■ **ЗАДАНИЕ A**: Какой размер, согласно тексту о портрете, имел овал работ Рокотова 90-х годов?

■ **ТЕКСТ**:
**********
Коллекционер, безусловно, говорил правду, не приукрашивая отзывы специалистов о картине.

Садимся договариваться. Но обмена не получается, так как хозяин портрета просит вещи голландской школы, а у меня таковых для обмена нет. Я понял, что владелец ценит портрет и что ему нужна хорошая голландская картина. Своих же «коренных» голландцев за спорную картину я пока отдавать не собирался. Однако, чем больше я смотрел на портрет, тем больше он мне нравился и тем больше я склонялся к мысли, что автор картины Рокотов. Только сделана она с таким блеском и изяществом, что не уступает работам великих английских мастеров XVIII века Гейнсборо и Рейнольдса.

Обмен не состоялся, но я попросил владельца задержать портрет для меня. Он дал мне слово не менять портрет в течение месяца.

Приехать в Ленинград через месяц я не смог. Портрет, как мне сказали, перекочевал к другому серьезному ленинградскому коллекционеру, с которым у меня были давние товарищеские отношения. Я позвонил ему и просил задержать портрет для меня и никому его не показывать – ни коллекционерам, ни искусствоведам, во избежание скоропалительных и незрелых выводов.

Через некоторое время еду в Ленинград, специально за этим портретом. Вновь вижу его, и все больше убеждаюсь, что это – прекрасная работа позднего Рокотова.

Большинство своих вещей Рокотов не подписывал, а в 90-х годах все его работы были, как правило, овальными, и овал имел совершенно определенный размер: 73 х 56 см. (подробнее об этом – в книге Н. Лапшиной «Федор Степанович Рокотов», М., 1959, с. 70). Я твердо решил, что меняюсь в том случае, если размер овала совпадет с рокотовским (а то, что вещь написана в 90-х годах, подтверждалось прической изображенной дамы и ее одеждой).
**********
■ **ЗАПИСИ**:

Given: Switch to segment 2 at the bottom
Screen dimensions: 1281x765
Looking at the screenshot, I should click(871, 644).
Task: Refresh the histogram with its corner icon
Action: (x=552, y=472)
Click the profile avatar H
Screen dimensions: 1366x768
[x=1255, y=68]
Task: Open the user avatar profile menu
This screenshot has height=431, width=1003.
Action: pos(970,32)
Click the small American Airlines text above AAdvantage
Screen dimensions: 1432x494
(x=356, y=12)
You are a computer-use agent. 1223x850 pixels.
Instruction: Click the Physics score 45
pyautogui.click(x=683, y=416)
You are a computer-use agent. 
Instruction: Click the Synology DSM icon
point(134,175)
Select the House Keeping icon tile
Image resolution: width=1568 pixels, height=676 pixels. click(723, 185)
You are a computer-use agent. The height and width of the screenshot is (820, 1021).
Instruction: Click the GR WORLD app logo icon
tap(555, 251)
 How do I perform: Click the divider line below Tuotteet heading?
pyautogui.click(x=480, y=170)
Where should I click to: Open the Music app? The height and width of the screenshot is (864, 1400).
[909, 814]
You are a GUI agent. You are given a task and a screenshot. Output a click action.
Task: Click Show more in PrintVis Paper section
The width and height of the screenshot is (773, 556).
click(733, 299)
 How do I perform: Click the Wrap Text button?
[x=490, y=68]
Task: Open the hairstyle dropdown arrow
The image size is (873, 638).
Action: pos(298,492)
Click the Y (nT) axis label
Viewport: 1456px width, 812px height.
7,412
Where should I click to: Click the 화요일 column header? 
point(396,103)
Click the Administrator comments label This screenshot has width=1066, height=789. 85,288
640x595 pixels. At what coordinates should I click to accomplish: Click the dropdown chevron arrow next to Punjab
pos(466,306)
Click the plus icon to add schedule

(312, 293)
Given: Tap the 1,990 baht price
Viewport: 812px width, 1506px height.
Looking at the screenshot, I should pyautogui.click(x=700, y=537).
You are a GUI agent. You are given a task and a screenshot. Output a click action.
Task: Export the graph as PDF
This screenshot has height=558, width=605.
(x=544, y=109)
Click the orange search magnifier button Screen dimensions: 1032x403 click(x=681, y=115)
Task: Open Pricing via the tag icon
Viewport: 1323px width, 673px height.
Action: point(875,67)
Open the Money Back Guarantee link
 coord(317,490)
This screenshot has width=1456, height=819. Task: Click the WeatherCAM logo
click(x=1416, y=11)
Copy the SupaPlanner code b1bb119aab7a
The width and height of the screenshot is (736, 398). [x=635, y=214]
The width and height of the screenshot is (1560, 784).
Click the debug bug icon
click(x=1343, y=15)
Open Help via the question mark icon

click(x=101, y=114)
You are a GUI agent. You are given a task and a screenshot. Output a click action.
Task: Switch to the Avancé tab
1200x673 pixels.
**********
■ **ЗАДАНИЕ B**: Процитируйте без изменений строки записей, начиная со строки, где есть «This screenshot has width=1456, height=819.», и заканчивая последней строкой записей, включая обе границы.

■ **ПОЛНЫЙ ОТВЕТ A**: 73 х 56 см.

■ **ПОЛНЫЙ ОТВЕТ B**:
This screenshot has width=1456, height=819. Task: Click the WeatherCAM logo
click(x=1416, y=11)
Copy the SupaPlanner code b1bb119aab7a
The width and height of the screenshot is (736, 398). [x=635, y=214]
The width and height of the screenshot is (1560, 784).
Click the debug bug icon
click(x=1343, y=15)
Open Help via the question mark icon

click(x=101, y=114)
You are a GUI agent. You are given a task and a screenshot. Output a click action.
Task: Switch to the Avancé tab
1200x673 pixels.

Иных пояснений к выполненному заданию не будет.